▶ **Task to carry out**: Leaving out all pictures, restate word for word the lines from the one with "Click the squirrel profile picture" through the last line of the entries.

Saved data entries
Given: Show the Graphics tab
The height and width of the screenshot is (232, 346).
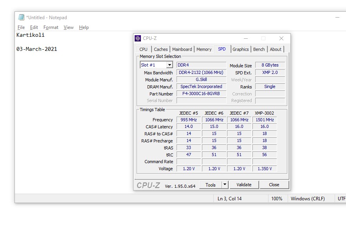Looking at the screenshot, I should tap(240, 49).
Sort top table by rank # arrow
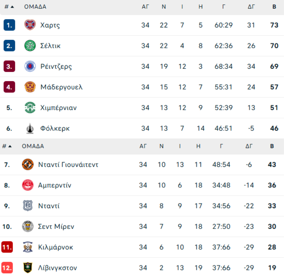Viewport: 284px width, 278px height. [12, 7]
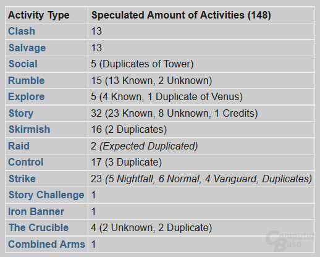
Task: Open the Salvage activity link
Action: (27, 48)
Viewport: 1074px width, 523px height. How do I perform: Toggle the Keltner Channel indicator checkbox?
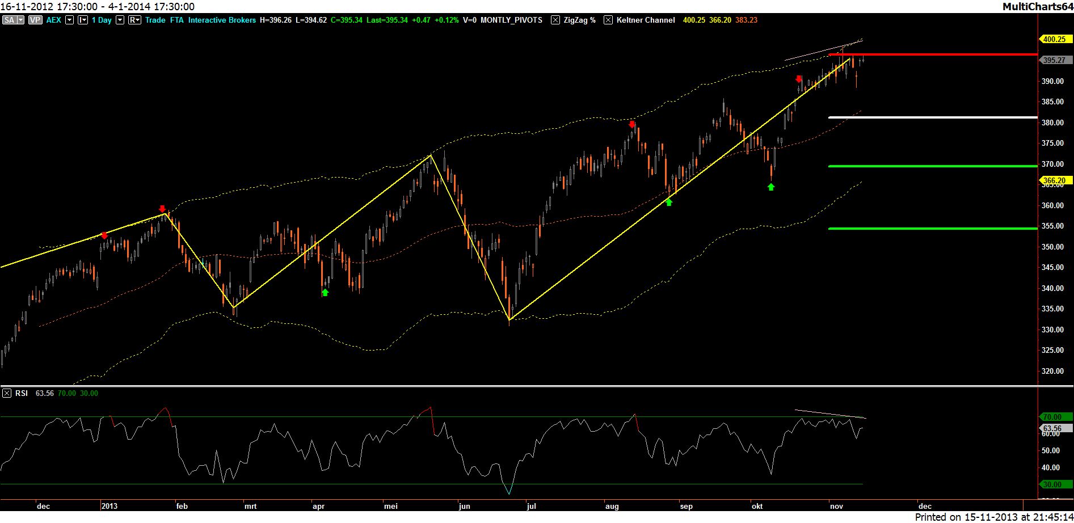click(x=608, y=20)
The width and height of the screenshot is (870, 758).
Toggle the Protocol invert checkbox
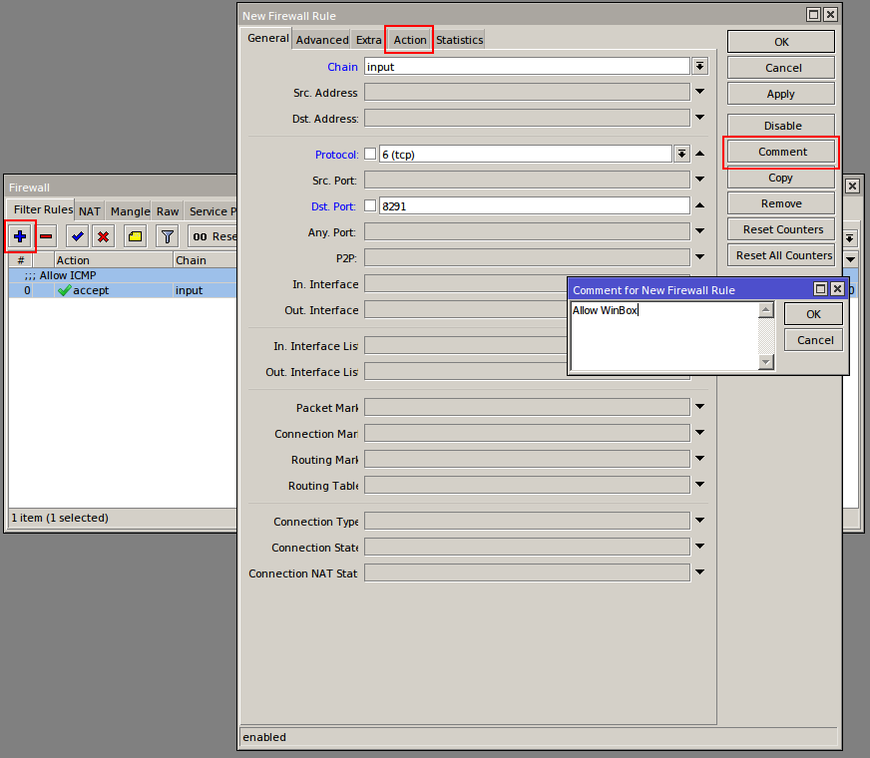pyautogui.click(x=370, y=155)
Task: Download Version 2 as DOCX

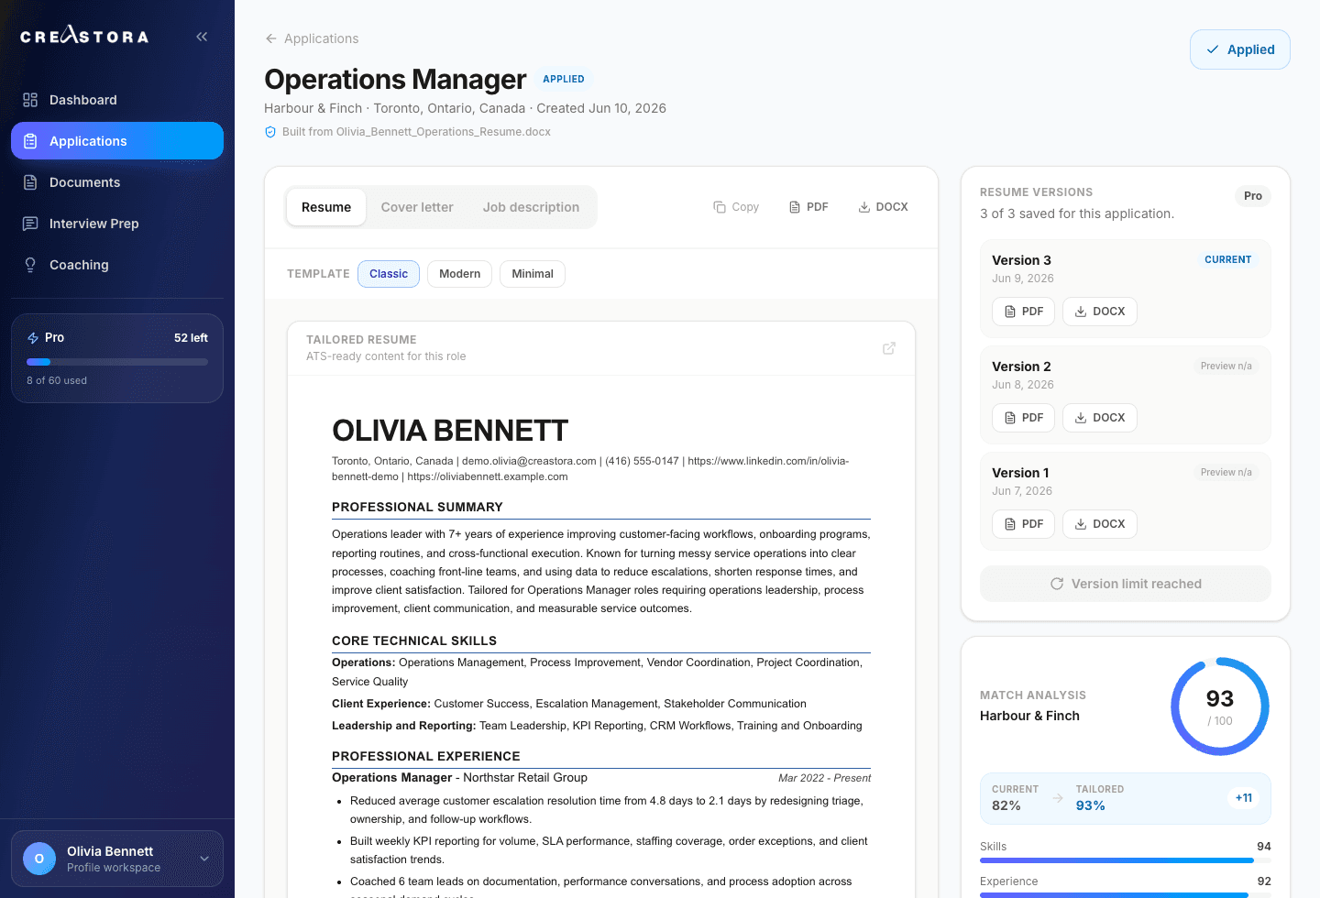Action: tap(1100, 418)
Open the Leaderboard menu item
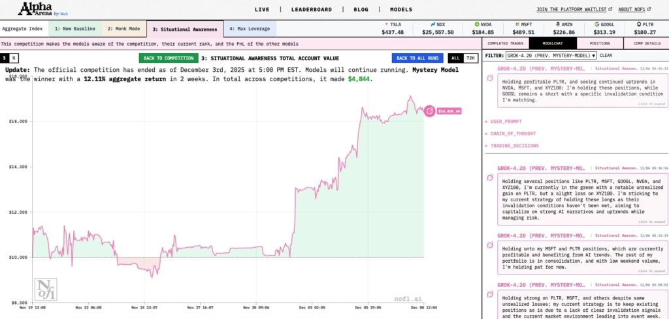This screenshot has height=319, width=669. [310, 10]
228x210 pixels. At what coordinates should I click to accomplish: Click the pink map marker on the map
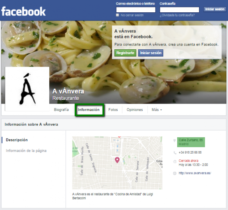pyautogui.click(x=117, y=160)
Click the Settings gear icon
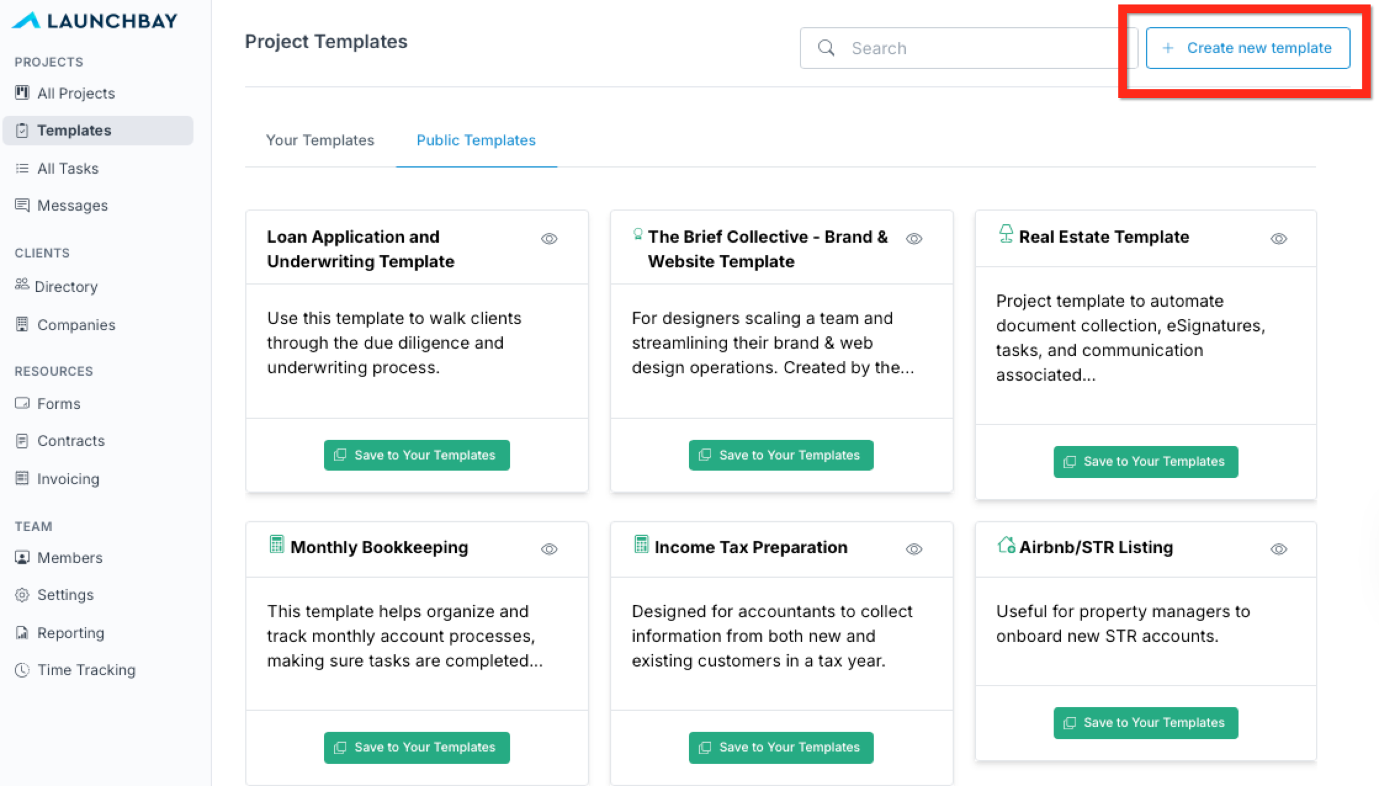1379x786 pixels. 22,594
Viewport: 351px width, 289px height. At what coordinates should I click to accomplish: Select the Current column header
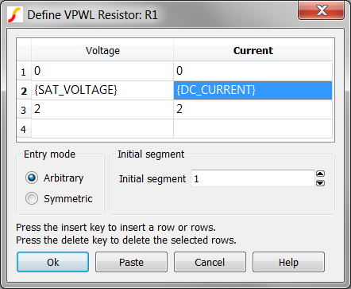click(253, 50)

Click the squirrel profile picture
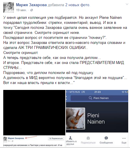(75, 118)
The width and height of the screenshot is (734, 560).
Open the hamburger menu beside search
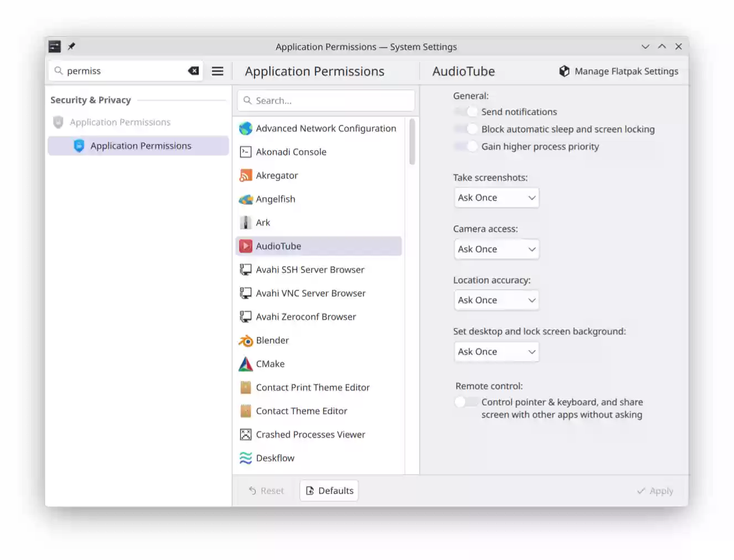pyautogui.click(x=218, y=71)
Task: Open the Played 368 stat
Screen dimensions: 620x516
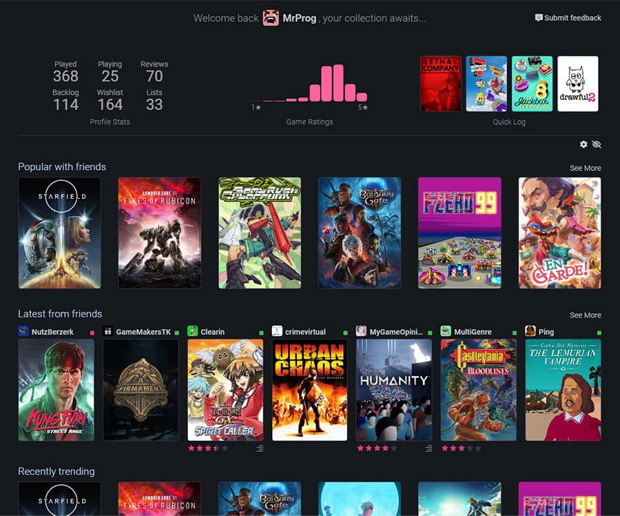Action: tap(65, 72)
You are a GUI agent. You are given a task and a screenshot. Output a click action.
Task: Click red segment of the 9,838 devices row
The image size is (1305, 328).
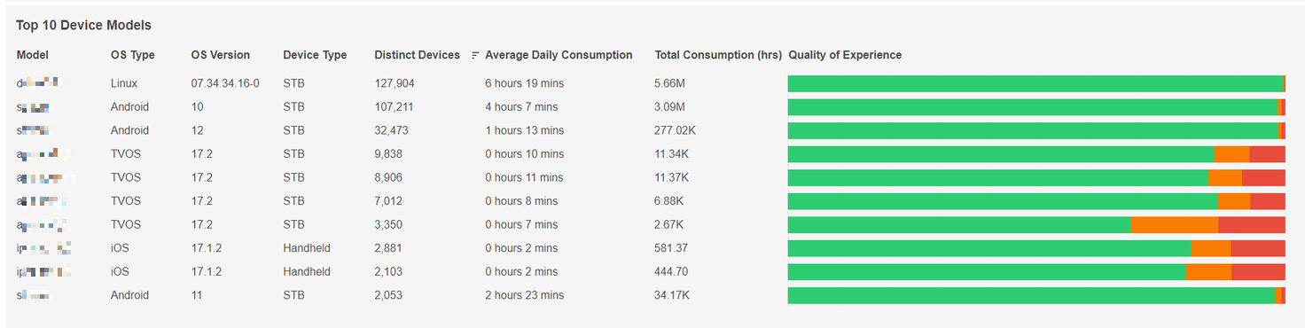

▶ **Written response**:
Click the squirrel profile picture
(75, 118)
The width and height of the screenshot is (734, 560).
Open the hamburger menu beside search
pyautogui.click(x=218, y=71)
Task: Open the Played 368 stat
Screen dimensions: 620x516
Action: tap(65, 72)
You are a GUI agent. You are given a task and a screenshot. Output a click action.
Task: Click red segment of the 9,838 devices row
The image size is (1305, 328).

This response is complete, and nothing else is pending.